Today, the prevailing attitude says that, in order to grow, you must expand into markets about which you know little. Look at what’s occurred in just the past couple of years. Manufacturers of carpet have made forays into retailing, commercial contracting and wholesale distribution. Manufacturers of installation products have begun to sidestep distributors by selling direct to big-box stores, commercial contractors, retail co-ops (buying groups), and others.
Everybody wants to grow bigger, even if it’s not all that profitable from a return-on-investment point of view. I’ve wondered what happened to the business principles that I and others in my age group were taught when this industry was in its infancy. I’m talking about principles such as honor, loyalty and personal one-on-one customer service.

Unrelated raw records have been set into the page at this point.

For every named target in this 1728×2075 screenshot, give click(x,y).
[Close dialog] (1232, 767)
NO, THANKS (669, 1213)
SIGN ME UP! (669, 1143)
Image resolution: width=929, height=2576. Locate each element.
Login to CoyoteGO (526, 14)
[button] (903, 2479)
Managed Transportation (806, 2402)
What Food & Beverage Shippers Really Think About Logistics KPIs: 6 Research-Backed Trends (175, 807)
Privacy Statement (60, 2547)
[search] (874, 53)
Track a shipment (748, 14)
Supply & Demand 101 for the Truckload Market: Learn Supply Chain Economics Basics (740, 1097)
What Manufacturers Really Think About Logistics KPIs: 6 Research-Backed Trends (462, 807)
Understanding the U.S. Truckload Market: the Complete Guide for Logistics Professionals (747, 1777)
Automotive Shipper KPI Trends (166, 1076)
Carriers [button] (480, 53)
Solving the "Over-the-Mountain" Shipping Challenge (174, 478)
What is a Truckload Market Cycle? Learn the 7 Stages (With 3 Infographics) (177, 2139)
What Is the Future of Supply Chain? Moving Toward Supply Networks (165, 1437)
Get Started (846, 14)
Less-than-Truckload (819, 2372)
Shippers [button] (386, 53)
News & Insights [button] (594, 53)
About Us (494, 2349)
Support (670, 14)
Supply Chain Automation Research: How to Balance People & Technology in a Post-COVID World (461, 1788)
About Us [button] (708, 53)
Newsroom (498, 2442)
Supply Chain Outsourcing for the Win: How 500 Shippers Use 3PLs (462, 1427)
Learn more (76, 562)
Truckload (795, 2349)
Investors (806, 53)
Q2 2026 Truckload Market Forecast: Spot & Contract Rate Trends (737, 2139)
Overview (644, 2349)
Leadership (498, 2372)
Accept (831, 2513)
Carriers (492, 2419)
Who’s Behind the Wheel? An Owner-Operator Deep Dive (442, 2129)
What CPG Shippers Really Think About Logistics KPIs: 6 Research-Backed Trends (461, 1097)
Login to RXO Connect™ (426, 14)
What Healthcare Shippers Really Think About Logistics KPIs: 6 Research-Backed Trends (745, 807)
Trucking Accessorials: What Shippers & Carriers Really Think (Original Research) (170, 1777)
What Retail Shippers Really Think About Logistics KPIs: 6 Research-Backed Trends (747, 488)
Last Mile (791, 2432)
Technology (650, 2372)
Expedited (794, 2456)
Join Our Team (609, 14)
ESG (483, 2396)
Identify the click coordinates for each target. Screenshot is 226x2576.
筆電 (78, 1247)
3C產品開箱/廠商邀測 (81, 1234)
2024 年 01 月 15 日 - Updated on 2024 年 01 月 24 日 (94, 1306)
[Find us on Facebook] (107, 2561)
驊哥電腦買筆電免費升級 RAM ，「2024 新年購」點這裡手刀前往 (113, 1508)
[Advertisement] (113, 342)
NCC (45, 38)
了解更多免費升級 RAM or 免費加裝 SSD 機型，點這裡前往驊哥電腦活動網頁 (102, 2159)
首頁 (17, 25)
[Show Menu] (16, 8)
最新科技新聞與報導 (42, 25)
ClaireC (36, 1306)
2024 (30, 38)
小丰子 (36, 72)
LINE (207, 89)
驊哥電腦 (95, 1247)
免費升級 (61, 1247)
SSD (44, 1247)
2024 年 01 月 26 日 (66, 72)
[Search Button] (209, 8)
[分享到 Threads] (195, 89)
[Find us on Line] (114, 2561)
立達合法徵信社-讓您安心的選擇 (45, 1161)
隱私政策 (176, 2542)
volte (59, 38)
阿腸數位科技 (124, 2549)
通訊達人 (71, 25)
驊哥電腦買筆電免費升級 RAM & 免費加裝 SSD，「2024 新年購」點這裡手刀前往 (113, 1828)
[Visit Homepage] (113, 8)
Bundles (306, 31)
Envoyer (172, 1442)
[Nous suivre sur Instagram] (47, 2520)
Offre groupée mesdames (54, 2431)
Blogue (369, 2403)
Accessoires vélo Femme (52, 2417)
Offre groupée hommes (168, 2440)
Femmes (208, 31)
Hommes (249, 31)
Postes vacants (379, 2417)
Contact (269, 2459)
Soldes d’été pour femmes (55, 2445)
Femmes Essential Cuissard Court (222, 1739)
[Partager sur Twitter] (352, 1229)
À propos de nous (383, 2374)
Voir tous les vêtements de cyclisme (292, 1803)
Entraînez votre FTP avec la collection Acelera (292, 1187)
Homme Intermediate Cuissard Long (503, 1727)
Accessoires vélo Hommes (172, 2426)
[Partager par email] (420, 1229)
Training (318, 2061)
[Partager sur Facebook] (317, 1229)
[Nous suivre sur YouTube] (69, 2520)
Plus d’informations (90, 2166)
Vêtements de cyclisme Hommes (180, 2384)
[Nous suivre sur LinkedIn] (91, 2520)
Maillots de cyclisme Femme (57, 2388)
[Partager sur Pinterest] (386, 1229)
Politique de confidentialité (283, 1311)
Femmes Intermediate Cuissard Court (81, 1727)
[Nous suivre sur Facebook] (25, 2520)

We were taught that it is much easier, and considerably less expensive, to expand business by working closely with current customers rather than trying to develop new ones. We were taught to develop a mutually profitable business plan with our customer, taking time to conduct periodic reviews and making alterations as conditions warranted. We were taught to get to know our customers’ businesses as they pertained to our products and/or services. Armed with that knowledge, one could act as a trusted adviser and help his customer grow his business. In fact, over time, you could become one of your customer’s greatest assets.
Today, all too many of the companies and people who call on customers can’t see the potential in their current clientele and, regrettably, look elsewhere for their growth. Manufacturers continually strive to improve their operations to produce more and more product at reduced cost.
Once this is achieved — if it is — they look to sell to a customer base other than the one they originally depended on to establish their place in the business. They expand in the same market arena with additional distribution, which only shifts the business and cuts up the market even more. Seldom does this approach result in a greater market share without a much higher cost of doing business.
It seems to me that there are other markets they could pursue with new products specifically designed for the targeted market. Such an approach would both protect their business with their current customer base and allow for additional growth. I believe you should remain loyal to those who are loyal to you, and support them steadfastly.
The grass on the other side of the fence is not always greener. Often, it pays to stay with those who brought you to the dance, so to speak. Chances are you’ll get to know each other very well and, together, you can expand both of your businesses.
The future scares me, and it should scare you too. Unless we get back to those old, tried-and-true values upon which this industry was built, the road ahead may be awfully bumpy. What’s next? It’s up to you.